Prophetic religion is not merely an intellectual or theological pursuit. Nor is it mere ego tripping, concerned only with one’s own enlightenment or fulfillment or self-cultivation. It has to go deeper—beneath creeds—beneath ritual. As Shirley MacLaine once wrote: It’s one thing to be able to say all the right prayers and do all the right rituals “and to be metaphysically sophisticated; to know all the techniques and rhetoric and meditational processes. But it’s quite another to relate to the world with simple love in your heart.”
The lives of real prophets are love and wisdom made manifest, and come to dwell among us in this world of ours.
In the book of Proverbs we read:
“Wisdom calls aloud in the streets,
she raises her voice in the public squares;
she calls out at the street corner,
she delivers her message at the city gates,
she calls us to cling no longer to our ignorance.”
The wisdom at the heart of true prophecy reminds us of how good—and how holy—and how whole—we can be.
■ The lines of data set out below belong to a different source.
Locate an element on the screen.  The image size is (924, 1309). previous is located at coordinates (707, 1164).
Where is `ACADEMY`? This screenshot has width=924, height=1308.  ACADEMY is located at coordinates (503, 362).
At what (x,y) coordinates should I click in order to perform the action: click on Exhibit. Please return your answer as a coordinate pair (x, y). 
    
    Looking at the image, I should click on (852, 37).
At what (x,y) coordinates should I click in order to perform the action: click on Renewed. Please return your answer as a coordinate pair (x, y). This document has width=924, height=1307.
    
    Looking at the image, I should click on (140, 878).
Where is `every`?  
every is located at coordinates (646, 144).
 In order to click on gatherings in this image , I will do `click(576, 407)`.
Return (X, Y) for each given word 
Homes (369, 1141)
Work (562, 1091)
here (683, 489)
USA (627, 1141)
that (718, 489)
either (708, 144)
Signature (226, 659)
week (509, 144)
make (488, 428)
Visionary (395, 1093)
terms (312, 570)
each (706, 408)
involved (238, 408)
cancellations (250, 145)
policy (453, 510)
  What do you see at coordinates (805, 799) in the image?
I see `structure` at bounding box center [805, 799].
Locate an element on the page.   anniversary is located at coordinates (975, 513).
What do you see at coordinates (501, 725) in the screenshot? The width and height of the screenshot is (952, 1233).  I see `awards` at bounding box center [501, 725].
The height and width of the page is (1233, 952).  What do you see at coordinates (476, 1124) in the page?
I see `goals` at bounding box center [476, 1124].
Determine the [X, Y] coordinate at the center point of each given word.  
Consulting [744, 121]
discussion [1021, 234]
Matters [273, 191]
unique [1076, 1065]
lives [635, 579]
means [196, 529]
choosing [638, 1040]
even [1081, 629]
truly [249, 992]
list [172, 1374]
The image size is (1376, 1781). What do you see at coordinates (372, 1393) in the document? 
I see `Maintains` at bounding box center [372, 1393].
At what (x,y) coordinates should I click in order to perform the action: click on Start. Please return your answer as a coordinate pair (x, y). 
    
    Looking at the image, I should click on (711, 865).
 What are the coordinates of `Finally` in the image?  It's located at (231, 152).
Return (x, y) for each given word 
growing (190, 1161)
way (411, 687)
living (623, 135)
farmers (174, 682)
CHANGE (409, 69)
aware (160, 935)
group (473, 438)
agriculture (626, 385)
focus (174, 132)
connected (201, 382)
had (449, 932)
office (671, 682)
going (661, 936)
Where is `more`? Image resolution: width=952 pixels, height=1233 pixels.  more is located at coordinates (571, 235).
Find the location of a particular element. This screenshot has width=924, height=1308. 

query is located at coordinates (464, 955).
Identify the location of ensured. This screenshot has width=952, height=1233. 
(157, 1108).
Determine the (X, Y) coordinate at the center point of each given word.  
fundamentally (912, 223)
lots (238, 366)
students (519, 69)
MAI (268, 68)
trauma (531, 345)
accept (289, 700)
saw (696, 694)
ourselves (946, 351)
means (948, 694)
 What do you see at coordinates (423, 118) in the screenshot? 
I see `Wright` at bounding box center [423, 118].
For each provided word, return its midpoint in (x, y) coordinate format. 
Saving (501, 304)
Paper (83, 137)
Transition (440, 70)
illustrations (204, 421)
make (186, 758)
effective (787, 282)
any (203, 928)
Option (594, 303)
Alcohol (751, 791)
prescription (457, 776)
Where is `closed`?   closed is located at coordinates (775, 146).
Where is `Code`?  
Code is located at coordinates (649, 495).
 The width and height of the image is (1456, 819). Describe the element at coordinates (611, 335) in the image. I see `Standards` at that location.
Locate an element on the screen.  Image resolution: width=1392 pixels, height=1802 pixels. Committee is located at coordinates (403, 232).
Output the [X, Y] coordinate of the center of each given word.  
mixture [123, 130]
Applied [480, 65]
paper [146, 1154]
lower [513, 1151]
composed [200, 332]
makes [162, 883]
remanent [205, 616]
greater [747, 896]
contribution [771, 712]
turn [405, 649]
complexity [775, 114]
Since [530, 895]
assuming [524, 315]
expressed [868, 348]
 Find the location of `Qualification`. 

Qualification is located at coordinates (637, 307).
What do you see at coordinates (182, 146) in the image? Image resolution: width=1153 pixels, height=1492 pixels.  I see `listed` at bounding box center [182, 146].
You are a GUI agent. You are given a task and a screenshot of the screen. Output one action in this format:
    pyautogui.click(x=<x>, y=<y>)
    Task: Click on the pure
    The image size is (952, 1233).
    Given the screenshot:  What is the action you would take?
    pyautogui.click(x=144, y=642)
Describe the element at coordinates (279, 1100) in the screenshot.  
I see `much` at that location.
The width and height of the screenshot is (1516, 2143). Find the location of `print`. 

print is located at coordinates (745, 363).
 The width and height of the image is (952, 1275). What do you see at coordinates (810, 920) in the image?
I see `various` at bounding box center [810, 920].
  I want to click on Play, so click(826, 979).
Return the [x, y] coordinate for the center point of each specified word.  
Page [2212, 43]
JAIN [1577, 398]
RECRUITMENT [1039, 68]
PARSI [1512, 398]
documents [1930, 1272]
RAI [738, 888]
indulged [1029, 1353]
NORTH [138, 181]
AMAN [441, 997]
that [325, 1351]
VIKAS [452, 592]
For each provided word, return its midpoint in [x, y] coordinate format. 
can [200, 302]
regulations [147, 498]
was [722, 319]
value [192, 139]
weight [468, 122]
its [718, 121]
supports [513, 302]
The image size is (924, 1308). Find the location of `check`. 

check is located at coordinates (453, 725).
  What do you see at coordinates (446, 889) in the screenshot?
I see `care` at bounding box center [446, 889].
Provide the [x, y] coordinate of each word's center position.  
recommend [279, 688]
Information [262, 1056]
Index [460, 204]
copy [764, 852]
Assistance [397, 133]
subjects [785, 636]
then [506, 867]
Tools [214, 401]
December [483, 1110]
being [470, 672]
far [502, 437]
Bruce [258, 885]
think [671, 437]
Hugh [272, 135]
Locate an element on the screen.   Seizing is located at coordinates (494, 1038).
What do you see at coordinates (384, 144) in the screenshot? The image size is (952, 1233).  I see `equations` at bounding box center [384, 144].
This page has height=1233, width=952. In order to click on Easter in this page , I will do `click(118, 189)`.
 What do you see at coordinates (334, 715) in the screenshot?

It reminds us that we are women and men created in the very image and likeness of the divine.
Pierre Teilhard de Chardin once wrote:
“Something is afoot in the universe, a result is working out which can best be [called] the birth of a new spiritual reality, formed by souls and the matter they draw after them. Laboriously, by way of human activity and thanks to it, a new Earth is gathering… itself. We are like the leaves and flowers of a great tree, each appearing at its time and place, according to the demands of the All.”
As we approach unto Easter, the season of New Birth, may we take time to honor the prophets of ancient times—and of our own times. May we honor all of those women and men, through whose words and deeds and lives—and sometimes, through whose deaths—we have remained awake to the hope that is within our souls; remained alive to the deeper truths by which we seek to live. They are the prophetic souls of all ages, in whose praise the very stones of history resound with a deep and abiding “Hosanna in the Highest! Blessed the one who comes in the name of Love! Hosanna in the Highest!”